**DATA FOR ANALYSIS**
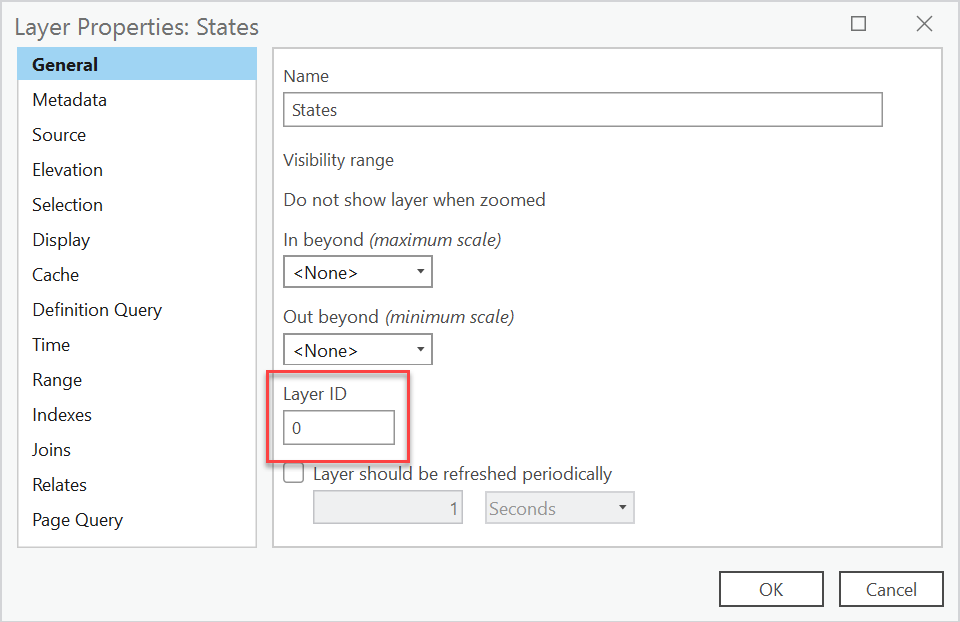This screenshot has height=622, width=960.
Task: Select the Time tab
Action: (x=51, y=345)
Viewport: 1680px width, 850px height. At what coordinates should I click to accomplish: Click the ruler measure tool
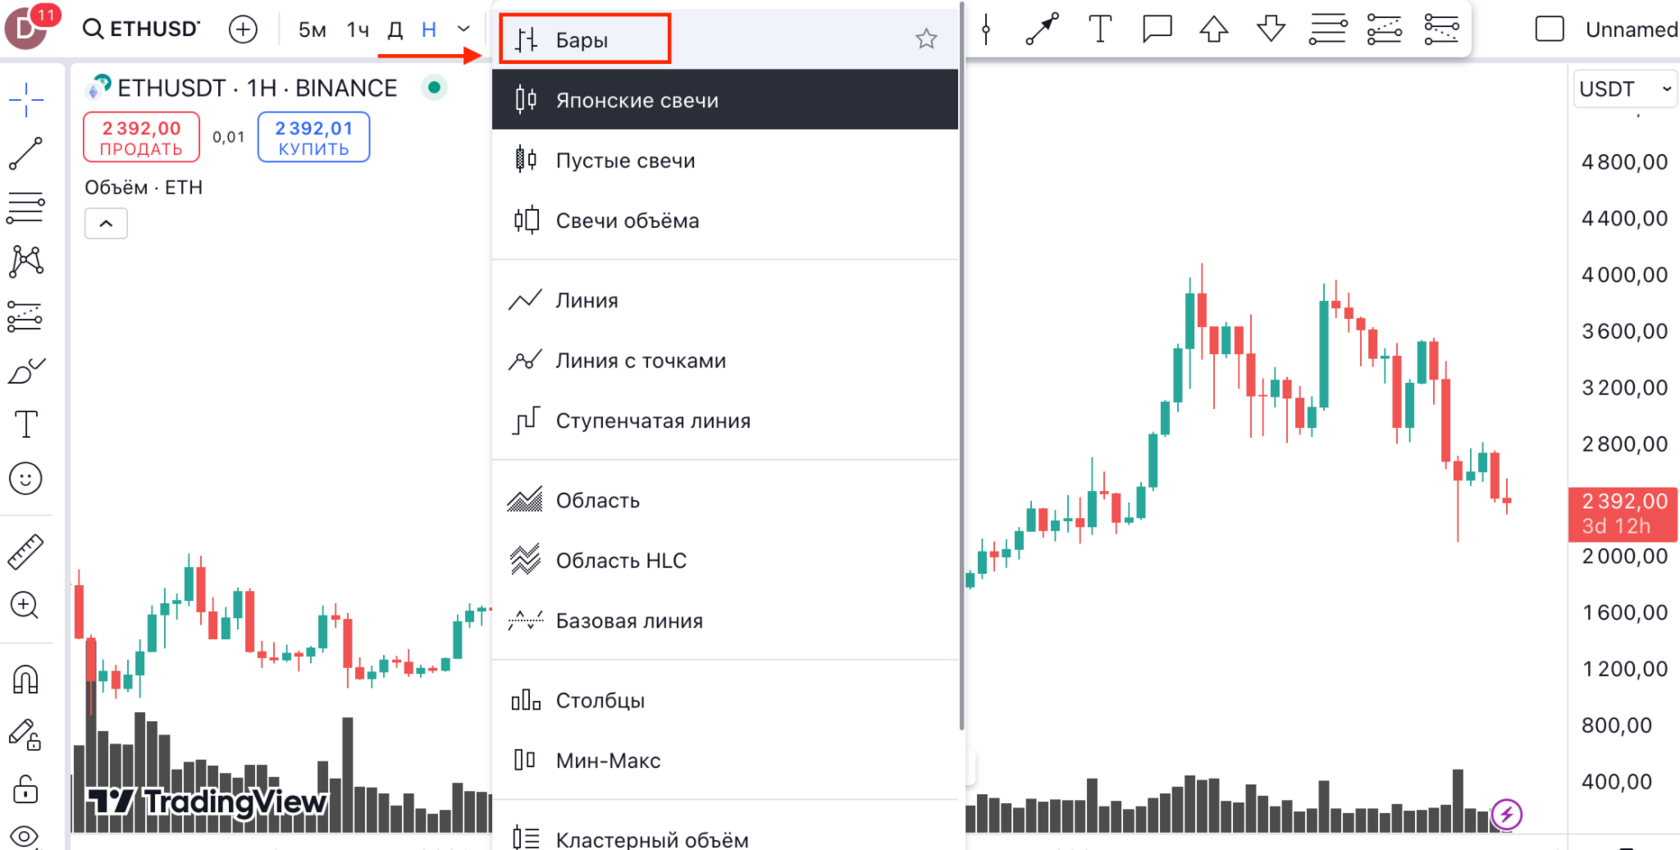tap(26, 551)
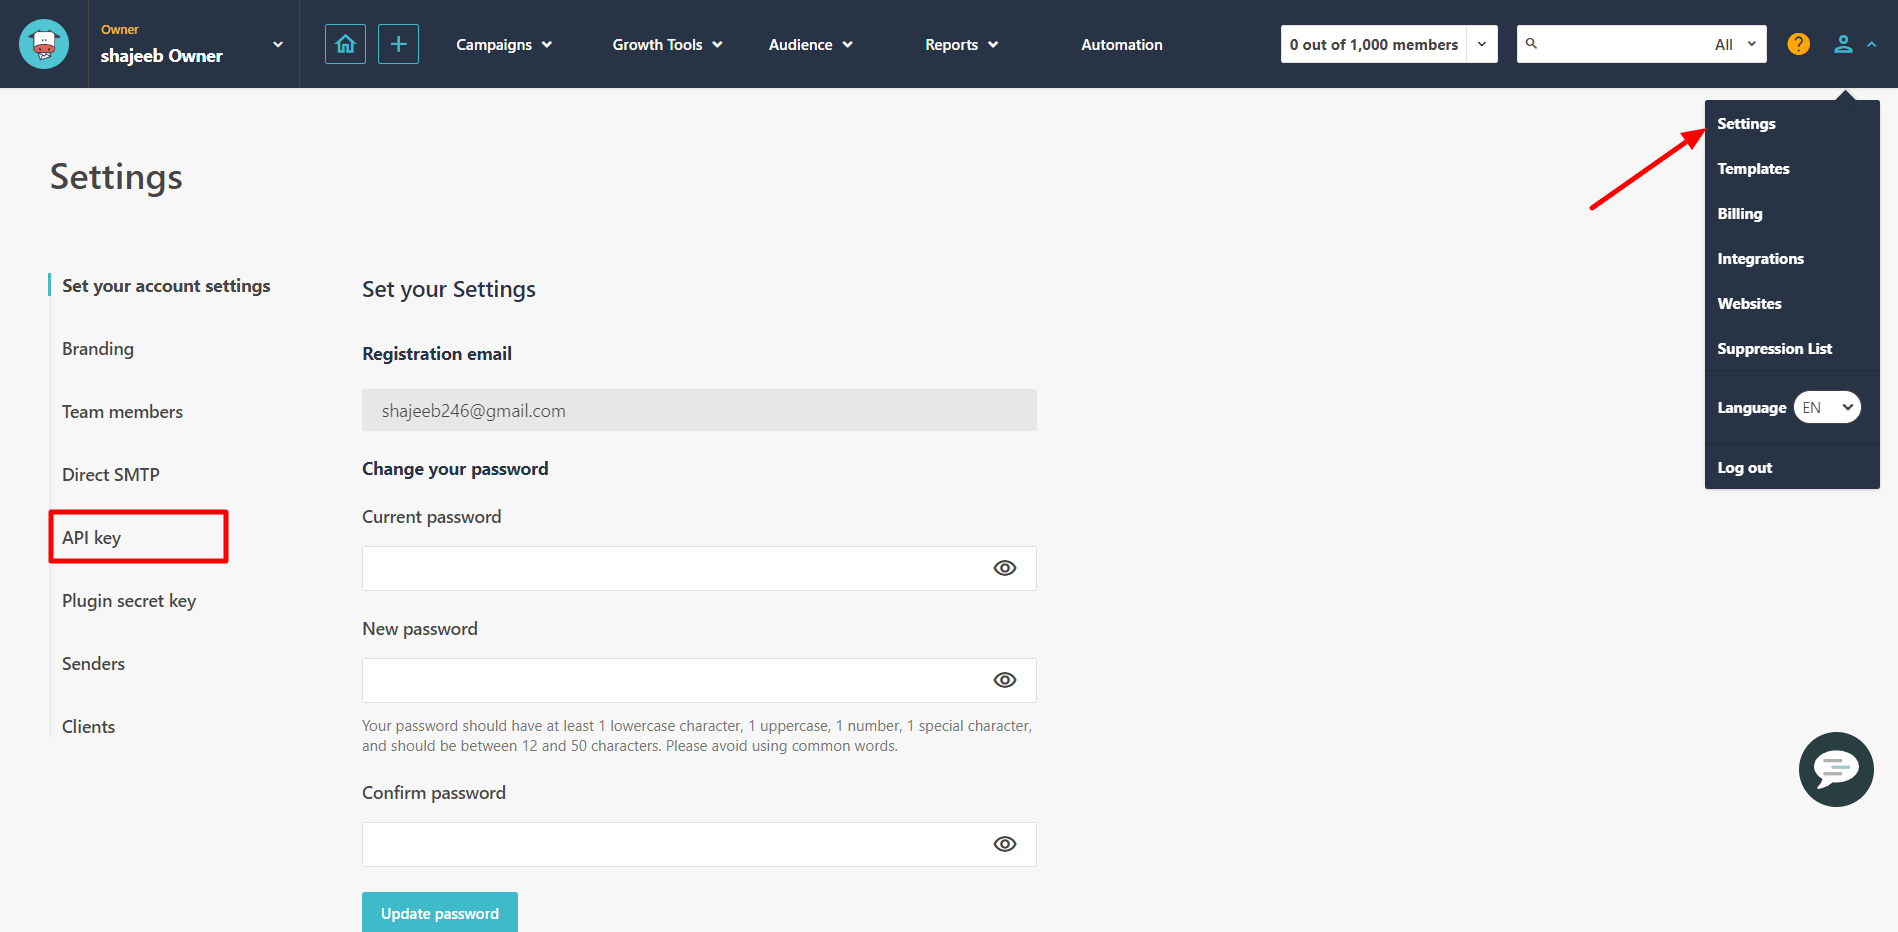Viewport: 1898px width, 932px height.
Task: Expand the Campaigns dropdown menu
Action: coord(503,45)
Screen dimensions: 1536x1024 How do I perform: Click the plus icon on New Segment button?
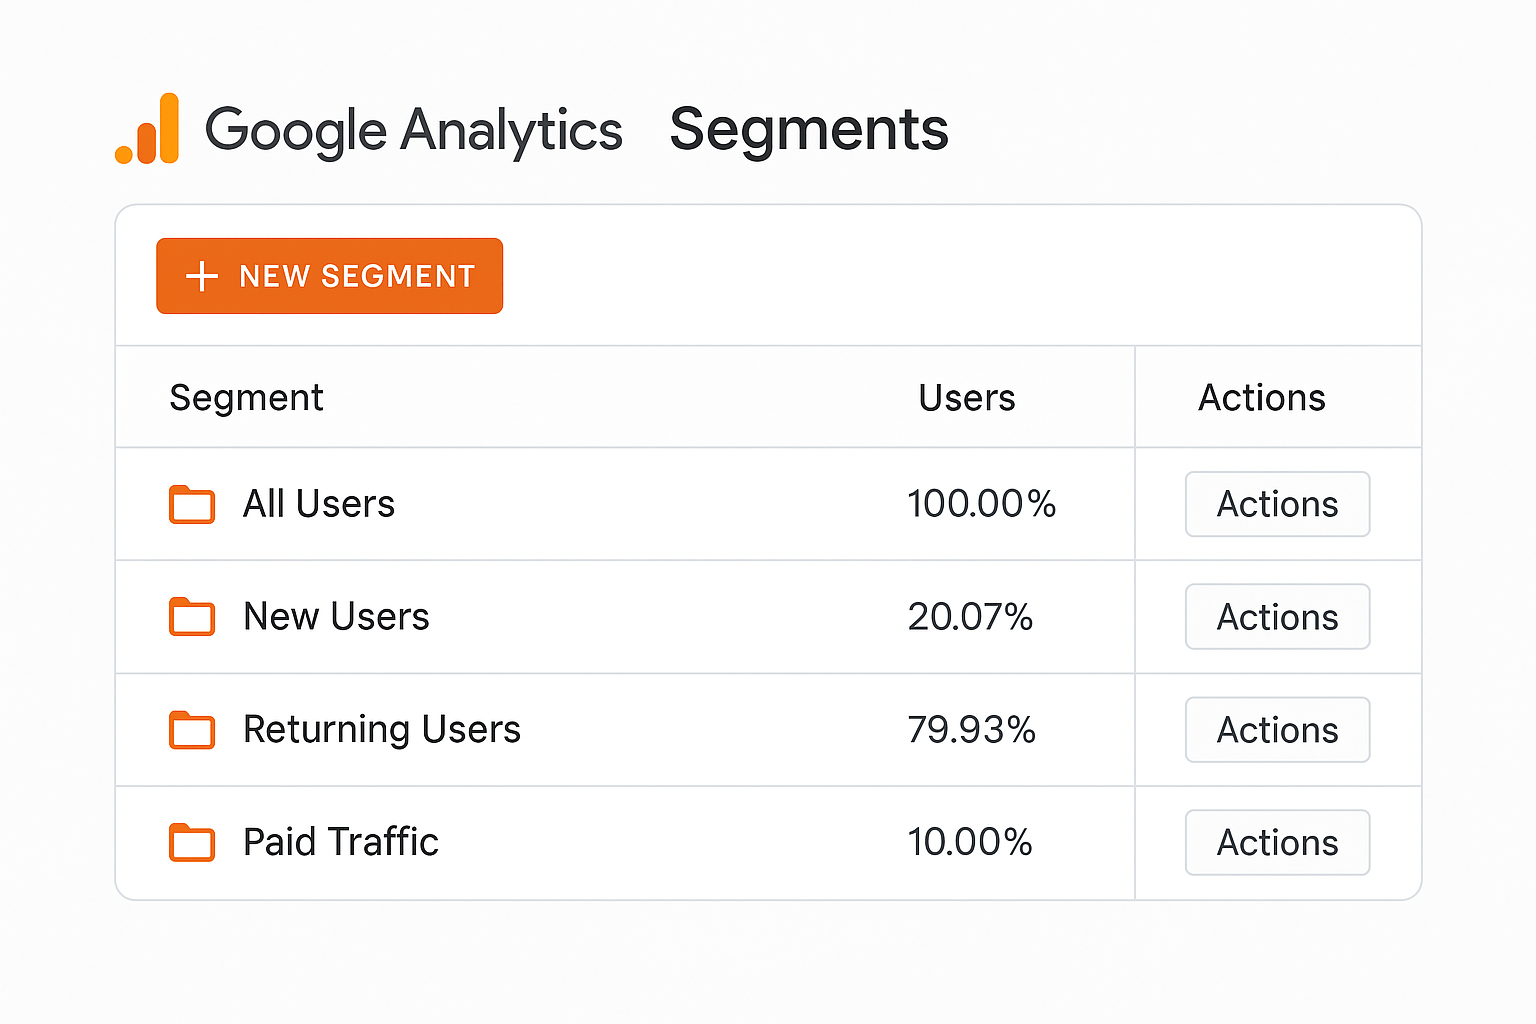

**PROBLEM**
Wording must stay exact. Give again the lines from the line with "Viewport: 1680px width, 850px" through the last line of the listing, both ends included, without pictures.

**EXERCISE RESPONSE**
Viewport: 1680px width, 850px height. At what coordinates should I click to accomplish: Click the ruler measure tool
tap(26, 551)
Viewport: 1898px width, 932px height.
Task: Expand the Campaigns dropdown menu
Action: coord(503,45)
Screen dimensions: 1536x1024 How do I perform: Click the plus icon on New Segment button?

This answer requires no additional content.